• “…a distinctly human story, full of hope, richly detailed…” – Globe and Mail

    From Saturday’s Books Section

    Good medicine

    A doctor’s richly detailed account of his time in Sudan gives voice to those trapped in disaster

    Former Médecins sans frontières (MSF) doctor James Maskalyk’s memoir, Six Months in Sudan, follows on the heels of several bestselling self-discovery books set in foreign countries ( Eat, Pray, Love; Six Cups of Tea; A Year in Provence). In Maskalyk’s case, the country is Sudan, where, as a young and ambitious Toronto emergency-room physician, he spends six months working in an MSF hospital in the town of Abyei — “a torn, tiny place straddling a contested border.”

    Maskalyk is offered, and accepts, this MSF posting in South Sudan — a region that, until 2005, had been at war for almost three decades — after having spent a modest amount of time on relief missions in Chile and Cambodia.

    As he describes it, his decision to go to Sudan was as much about discovering how he would be changed by the experience as it was about those on the ground who might be affected by his efforts. But whatever his motive for going — whether introspection or altruism — his decision to chronicle the journey offers a rare insight into the psychology and experience of those who would risk everything to help strangers in a forgotten part of the world.

    Maskalyk’s narrative ranges from heartwarming — his affection for an orphaned toddler, Aweil, rescued from the brink of malnutrition — to acerbic, and is interspersed with sections from his online blog (published while he was in the field) that offer readers added humour, reflection and perspective. Generally, books of this type read exactly as you might expect — stories of personal triumph over adversity, a retrospective on human nature and our innate capacity to ignore the suffering of those living with war and poverty — but Maskalyk avoids such clichés with impressive results.

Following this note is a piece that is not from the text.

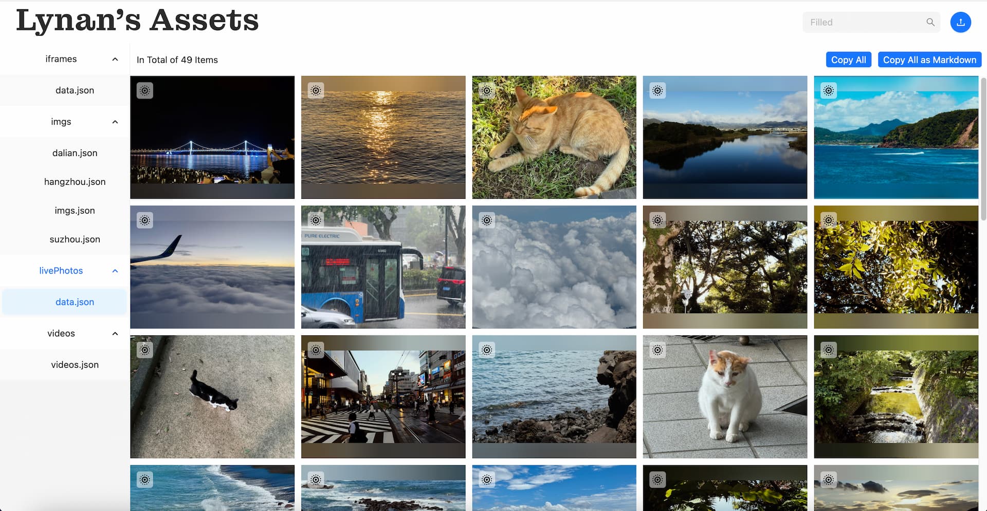Click the search magnifier icon

[930, 22]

    Perhaps one of the greatest successes of Six Months in Sudan is that it does not try to be anything more than it is — a moment in time, a distinctly human story full of laughter and tears, hope and sadness, anger and resiliency. Maskalyk paints a richly detailed picture of what it is like actually to be there, with MSF, straddling two divides — the comfortable home he left behind and the one in Abyei, where temperatures soar to 50 degrees, locusts descend in swarms and babies die of preventable diseases.

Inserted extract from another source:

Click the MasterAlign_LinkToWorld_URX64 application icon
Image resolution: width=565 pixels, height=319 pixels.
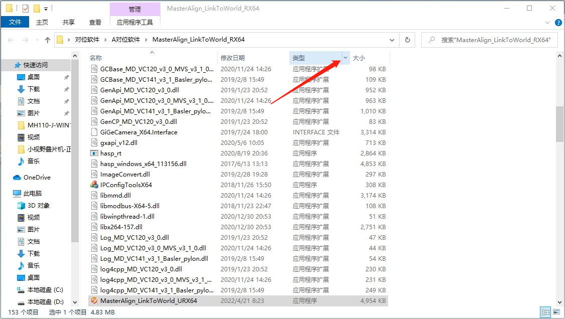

    Despite my own many field experiences (note: I read Maskalyk’s memoir for The Globe and Mail while in Sudan, which seemed to add to its resonance), I have never worked for MSF, though I have worked alongside many of its doctors in various war zones and count several MSF alumni among my friends. I have spoken to many of them about the impact MSF has had on their lives. Maskalyk captures the essence of the MSF experience perfectly: young (often under 35) international aid workers, sent to an isolated part of the world, armed only with good intentions and medical training that often leaves them ill-equipped to deal with situations where drugs, antibiotics and diagnostic equipment are in short supply. And yet so many of them, as with Maskalyk, defy the odds and persevere despite the tremendous toll these experiences can take on them both physically and emotionally.

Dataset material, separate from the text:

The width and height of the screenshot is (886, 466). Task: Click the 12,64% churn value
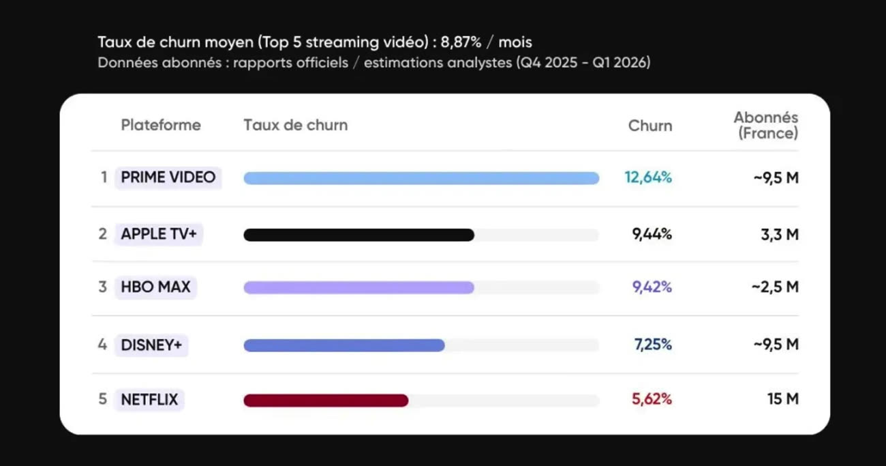(648, 177)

    What is perhaps most interesting about Six Months in Sudan is that it describes Maskalyk’s first field mission with MSF. There is a level of sincerity and honesty to his reflections — a rawness — that is generally lacking in memoirs written by seasoned aid workers or war correspondents. He never wades too deeply into the geopolitical history of the region and avoids being prescriptive, which gives his book the advantage of never feeling self-righteous or tedious. Six Months in Sudan can be read and enjoyed by those who are interested in the humanitarian movement and in global issues, as well as by those who glance at the headlines and want to know what it is like to be there, responding to world tragedies as they unfold.

    Maskalyk makes a point of telling readers that MSF Switzerland — the branch office that sent him to Abyei — had concerns about his blog and (it can be inferred) was likely uncomfortable with the idea of him publishing a book in a similar vein. Maskalyk writes that “there are some that feel that [the blogs] … are akin to voyeurism, a commodification of the MSF experience.”

    This is a shame, because it is by making stories like Maskalyk’s available and accessible to audiences that those living in far-flung corners of the world, in places like Abyei, have a better chance of being heard.

    Or, as Maskalyk himself explains, “That which separates action from inaction is the same thing that separates my friends from Sudan. It is not indifference. It is distance. May it fall away.”

    Samantha Nutt is a medical doctor and the founder and executive director of War Child Canada.